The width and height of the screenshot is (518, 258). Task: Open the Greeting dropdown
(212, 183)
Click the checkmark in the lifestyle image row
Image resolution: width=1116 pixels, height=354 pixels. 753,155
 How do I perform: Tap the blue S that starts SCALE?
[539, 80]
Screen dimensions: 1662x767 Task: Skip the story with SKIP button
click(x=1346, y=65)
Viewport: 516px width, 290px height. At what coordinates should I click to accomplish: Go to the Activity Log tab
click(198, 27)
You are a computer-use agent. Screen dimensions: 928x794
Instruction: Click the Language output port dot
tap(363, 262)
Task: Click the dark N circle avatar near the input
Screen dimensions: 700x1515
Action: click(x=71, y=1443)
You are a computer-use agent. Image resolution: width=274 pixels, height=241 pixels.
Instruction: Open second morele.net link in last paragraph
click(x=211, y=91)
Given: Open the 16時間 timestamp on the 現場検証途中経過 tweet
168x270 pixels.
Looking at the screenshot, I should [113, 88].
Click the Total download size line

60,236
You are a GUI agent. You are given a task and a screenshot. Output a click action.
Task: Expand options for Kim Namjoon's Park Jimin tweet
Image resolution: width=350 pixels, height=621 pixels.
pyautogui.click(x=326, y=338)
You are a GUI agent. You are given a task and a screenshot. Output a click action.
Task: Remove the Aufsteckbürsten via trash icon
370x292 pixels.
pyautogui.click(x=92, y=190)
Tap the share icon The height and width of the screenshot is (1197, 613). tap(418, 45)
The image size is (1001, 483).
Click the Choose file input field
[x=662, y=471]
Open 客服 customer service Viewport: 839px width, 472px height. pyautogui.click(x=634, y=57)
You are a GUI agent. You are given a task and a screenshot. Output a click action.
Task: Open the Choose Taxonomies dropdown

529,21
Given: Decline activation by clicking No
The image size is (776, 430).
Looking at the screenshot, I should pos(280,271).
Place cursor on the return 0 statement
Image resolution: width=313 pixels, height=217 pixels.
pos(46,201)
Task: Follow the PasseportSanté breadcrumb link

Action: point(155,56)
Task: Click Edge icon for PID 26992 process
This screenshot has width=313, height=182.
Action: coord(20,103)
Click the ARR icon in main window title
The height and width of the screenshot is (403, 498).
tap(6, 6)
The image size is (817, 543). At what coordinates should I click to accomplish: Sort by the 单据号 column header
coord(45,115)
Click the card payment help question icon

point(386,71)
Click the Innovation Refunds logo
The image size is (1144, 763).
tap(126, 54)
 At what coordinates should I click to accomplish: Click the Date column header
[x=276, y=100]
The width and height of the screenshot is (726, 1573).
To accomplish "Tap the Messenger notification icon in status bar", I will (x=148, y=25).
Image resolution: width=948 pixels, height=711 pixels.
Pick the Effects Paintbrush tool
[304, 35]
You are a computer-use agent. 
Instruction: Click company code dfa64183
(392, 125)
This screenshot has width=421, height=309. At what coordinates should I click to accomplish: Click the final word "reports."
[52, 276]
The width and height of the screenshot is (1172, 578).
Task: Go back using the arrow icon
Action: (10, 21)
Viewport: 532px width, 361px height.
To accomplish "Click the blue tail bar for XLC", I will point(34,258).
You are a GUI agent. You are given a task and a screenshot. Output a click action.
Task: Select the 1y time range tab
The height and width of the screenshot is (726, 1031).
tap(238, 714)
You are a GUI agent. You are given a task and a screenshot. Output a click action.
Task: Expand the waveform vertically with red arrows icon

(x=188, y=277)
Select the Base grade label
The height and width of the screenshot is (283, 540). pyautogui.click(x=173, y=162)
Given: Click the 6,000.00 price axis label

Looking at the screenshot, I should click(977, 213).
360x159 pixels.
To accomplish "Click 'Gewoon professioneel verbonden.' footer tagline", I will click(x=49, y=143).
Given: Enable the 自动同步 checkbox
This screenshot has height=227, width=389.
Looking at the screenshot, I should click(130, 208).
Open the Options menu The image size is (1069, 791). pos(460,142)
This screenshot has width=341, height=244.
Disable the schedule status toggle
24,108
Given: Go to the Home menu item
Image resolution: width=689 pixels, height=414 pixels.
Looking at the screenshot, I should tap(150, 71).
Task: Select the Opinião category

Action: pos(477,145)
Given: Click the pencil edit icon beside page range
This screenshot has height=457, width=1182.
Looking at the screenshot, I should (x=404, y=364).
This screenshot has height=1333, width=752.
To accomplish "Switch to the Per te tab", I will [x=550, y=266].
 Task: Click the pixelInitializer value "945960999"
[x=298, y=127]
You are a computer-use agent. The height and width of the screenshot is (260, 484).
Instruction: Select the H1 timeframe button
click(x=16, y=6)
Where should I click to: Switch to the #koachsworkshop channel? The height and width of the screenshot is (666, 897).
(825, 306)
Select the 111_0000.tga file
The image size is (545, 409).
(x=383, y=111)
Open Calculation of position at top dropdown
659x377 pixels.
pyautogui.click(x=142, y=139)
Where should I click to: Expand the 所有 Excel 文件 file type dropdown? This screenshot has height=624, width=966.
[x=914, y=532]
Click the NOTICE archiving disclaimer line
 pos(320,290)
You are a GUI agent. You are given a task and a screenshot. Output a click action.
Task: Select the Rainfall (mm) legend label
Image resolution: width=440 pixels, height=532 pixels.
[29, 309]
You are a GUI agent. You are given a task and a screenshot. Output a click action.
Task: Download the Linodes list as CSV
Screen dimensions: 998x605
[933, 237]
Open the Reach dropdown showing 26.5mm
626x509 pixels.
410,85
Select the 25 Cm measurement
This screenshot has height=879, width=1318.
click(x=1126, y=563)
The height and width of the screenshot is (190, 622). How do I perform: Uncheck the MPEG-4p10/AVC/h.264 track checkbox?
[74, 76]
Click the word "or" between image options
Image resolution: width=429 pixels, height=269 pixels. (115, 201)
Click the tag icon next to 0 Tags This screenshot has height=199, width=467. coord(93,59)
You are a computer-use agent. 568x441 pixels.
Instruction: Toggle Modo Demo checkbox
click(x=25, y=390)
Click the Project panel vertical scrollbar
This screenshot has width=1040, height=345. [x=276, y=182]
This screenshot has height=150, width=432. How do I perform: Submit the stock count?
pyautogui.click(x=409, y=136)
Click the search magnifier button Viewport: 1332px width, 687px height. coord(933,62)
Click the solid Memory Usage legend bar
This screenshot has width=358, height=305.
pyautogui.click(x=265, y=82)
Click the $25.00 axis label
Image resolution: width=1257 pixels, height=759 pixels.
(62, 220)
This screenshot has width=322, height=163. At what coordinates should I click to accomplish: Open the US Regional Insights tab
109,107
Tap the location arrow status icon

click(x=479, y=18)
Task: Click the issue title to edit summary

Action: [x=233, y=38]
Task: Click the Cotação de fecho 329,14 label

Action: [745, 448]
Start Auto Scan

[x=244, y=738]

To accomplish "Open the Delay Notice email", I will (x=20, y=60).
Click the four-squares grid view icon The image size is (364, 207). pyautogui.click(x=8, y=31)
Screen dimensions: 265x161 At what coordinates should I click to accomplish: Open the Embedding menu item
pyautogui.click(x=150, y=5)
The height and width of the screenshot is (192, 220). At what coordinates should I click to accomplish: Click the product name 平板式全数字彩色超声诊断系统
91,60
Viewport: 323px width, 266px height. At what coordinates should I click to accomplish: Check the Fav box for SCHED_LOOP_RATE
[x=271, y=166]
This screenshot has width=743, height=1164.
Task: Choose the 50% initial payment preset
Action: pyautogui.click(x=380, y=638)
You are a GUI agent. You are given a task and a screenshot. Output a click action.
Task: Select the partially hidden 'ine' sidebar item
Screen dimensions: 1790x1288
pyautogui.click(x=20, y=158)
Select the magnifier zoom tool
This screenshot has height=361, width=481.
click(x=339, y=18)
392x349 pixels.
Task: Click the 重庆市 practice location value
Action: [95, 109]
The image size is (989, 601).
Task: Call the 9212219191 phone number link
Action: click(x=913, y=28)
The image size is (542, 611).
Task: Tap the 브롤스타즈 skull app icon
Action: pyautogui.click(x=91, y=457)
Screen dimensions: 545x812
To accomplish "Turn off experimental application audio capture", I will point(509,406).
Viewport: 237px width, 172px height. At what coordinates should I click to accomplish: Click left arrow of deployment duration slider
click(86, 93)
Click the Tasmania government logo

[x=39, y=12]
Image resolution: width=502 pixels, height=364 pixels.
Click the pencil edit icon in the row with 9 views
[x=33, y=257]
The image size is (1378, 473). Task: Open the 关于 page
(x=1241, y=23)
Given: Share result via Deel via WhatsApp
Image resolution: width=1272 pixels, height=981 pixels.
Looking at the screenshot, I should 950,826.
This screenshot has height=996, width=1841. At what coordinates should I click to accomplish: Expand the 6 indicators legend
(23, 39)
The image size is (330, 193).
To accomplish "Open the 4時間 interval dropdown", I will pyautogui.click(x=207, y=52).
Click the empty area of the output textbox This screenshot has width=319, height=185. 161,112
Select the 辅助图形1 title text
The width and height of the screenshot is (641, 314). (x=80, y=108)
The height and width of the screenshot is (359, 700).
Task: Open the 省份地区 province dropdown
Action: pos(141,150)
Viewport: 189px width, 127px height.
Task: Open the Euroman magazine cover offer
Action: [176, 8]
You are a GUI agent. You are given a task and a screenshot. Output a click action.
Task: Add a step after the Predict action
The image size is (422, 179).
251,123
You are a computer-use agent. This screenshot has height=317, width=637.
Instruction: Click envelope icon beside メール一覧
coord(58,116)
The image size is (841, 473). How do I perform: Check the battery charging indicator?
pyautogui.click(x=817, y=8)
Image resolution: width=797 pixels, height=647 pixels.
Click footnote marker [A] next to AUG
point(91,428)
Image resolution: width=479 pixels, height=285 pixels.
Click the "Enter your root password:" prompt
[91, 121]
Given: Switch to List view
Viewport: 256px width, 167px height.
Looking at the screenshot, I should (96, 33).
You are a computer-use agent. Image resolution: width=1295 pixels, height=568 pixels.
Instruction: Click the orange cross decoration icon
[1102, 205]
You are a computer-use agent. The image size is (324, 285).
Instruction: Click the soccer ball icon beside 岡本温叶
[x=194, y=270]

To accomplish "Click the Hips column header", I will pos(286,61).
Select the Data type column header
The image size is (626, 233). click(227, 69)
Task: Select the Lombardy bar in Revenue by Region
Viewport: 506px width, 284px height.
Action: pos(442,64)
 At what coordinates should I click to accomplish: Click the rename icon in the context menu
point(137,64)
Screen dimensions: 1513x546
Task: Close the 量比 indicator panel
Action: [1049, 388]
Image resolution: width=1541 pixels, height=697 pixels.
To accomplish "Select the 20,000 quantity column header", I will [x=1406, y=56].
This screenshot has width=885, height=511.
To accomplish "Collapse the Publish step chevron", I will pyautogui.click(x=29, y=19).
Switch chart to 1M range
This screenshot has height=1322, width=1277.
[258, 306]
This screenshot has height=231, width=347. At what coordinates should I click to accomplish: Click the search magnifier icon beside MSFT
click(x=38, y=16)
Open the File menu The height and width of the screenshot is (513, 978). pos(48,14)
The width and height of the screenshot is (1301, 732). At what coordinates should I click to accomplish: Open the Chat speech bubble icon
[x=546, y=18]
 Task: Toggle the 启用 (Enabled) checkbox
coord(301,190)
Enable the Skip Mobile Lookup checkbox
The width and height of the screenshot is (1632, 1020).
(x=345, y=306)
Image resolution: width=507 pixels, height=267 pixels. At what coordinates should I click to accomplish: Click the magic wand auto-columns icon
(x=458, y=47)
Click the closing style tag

**What you are asked to do:**
Return only the part of the records above that opens with the line containing "Given: Click the pencil" and closes with the line containing "You are a computer-use agent. The height", ends included.

**Result of the task:**
Given: Click the pencil edit icon beside page range
This screenshot has height=457, width=1182.
Looking at the screenshot, I should (x=404, y=364).
This screenshot has height=1333, width=752.
To accomplish "Switch to the Per te tab", I will [x=550, y=266].
 Task: Click the pixelInitializer value "945960999"
[x=298, y=127]
You are a computer-use agent. The height and width of the screenshot is (260, 484).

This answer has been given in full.